Série: Reflexão sobre "O que é o Renovamento Carismático" - Tema II)
Diác. João Carmona |
O Concílio Vaticano II foi convocado pelo Papa João XXIII sob a expressa invocação de um Novo Pentecostes para a Igreja. Foi esta a súplica que o Papa, em 1961 incluiu na Humanae Salutis: «Ó Espírito Santo enviado pelo Pai em nome de Jesus, que assistes a Igreja com a Tua presença e a diriges infalivelmente, digna-Te, nós Te pedimos, derramar a plenitude dos Teus dons sobre o Concílio Ecuménico. […] Renova neste nosso tempo as Tuas maravilhas, como num novo Pentecostes» .
Ora as primeiras manifestações do Renovamento Carismático Católico são referidas no começo de 1967, e há notícias de experiências espirituais carismáticas já no ano de 1966, imediatamente após o termo do Concílio Vaticano II.
No Concílio Vaticano II, uma das emendas mais significativas que foram introduzidas nos esquemas preparatórios da Constituição sobre a Igreja incidiu sobre o papel do Espírito Santo. Na Constituição Lumen Gentium, o dia de Pentecostes é apresentado como decisivo para a Igreja, que, efectivamente, tem «acesso ao Pai por Cristo, no único Espírito» (n. 4).

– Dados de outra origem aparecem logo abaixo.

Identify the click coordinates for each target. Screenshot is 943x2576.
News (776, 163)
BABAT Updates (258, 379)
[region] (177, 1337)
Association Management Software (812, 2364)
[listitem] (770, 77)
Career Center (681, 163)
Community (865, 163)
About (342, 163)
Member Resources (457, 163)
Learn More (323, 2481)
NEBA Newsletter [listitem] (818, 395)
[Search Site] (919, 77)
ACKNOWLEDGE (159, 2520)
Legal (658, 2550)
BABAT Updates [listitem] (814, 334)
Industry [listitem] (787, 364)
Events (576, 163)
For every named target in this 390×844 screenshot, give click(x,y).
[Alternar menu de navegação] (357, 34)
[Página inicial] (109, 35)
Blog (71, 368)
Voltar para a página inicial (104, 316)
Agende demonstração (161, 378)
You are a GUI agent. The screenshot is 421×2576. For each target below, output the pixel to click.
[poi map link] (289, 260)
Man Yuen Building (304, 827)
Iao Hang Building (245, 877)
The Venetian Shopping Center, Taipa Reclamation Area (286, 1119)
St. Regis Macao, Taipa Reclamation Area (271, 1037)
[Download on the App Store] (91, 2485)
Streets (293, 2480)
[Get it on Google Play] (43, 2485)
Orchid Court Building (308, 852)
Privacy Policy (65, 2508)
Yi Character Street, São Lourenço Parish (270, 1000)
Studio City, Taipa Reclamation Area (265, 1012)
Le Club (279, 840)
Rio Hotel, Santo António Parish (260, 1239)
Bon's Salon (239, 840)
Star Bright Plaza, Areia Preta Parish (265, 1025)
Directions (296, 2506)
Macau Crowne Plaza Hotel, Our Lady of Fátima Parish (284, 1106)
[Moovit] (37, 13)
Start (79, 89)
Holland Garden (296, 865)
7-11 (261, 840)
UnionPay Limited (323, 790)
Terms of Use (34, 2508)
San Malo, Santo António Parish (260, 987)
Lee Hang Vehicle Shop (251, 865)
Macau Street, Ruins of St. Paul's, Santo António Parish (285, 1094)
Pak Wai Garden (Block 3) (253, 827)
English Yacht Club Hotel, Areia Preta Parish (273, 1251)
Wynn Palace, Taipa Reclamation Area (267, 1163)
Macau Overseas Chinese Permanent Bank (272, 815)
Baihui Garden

O Espírito assegura à Igreja «a unidade na comunhão e no serviço» (LG 4). É Ele quem distribui aos fiéis graças de toda a ordem, que os tornam disponíveis e capazes de assumir os diversos cargos e ofícios que são necessários à renovação e ao desenvolvimento da Igreja, porque é sempre «em vista do bem comum» que é concedido o dom do Espírito (1Cor 12, 7). Das mais espantosas às mais simples, essas graças são, antes de tudo, ajustadas às necessidades da Igreja e destinadas a responder a essas necessidades.
Paulo VI
Paulo VI, na alocução que pronunciou em 19 de Maio de 1975, perante dez mil participantes no Congresso Internacional do Renovamento Carismático, em Roma, disse: «A Igreja e o mundo têm, mais do que nunca, necessidade de que os prodígios de Pentecostes se renovem na história. […] Nada é mais necessário ao mundo, cada vez mais secularizado, do que o testemunho deste renovamento espiritual que nós vemos o Espírito Santo suscitar hoje nas mais diversas regiões e comunidades. […] Como é que, então, não haveríamos de considerar este renovamento espiritual como uma oportunidade para a Igreja e para o mundo? E como é que, nesta circunstância, poderíamos deixar de tomar todas as medidas necessárias para que ele continue? » .
João Paulo II
Em circunstâncias análogas, num discurso aos participantes no IV Congresso Internacional de lideres do Renovamento Carismático Católico, em 1981, o Papa João Paulo II confirmou a declaração de Paulo VI, dizendo: «O Papa Paulo VI descreveu o movimento do Renovamento no Espírito como uma oportunidade para a Igreja e para o mundo. E os seis anos que, entretanto, decorreram depois desse Congresso, bem justificaram a esperança inspirada por essa visão. A vossa reputação precede-vos, tal como o apóstolo Paulo na sua carta aos seus amados Filipenses, eu estou feliz de fazer ecoar no meu coração o mesmo sentimento: “Eu dou graças ao meu Deus todas sa vezes que penso em vós”(…). A Igreja viu os frutos da vossa dedicação à oração, num compromisso profundo pela santidade de vida e de amor à Palavra de Deus».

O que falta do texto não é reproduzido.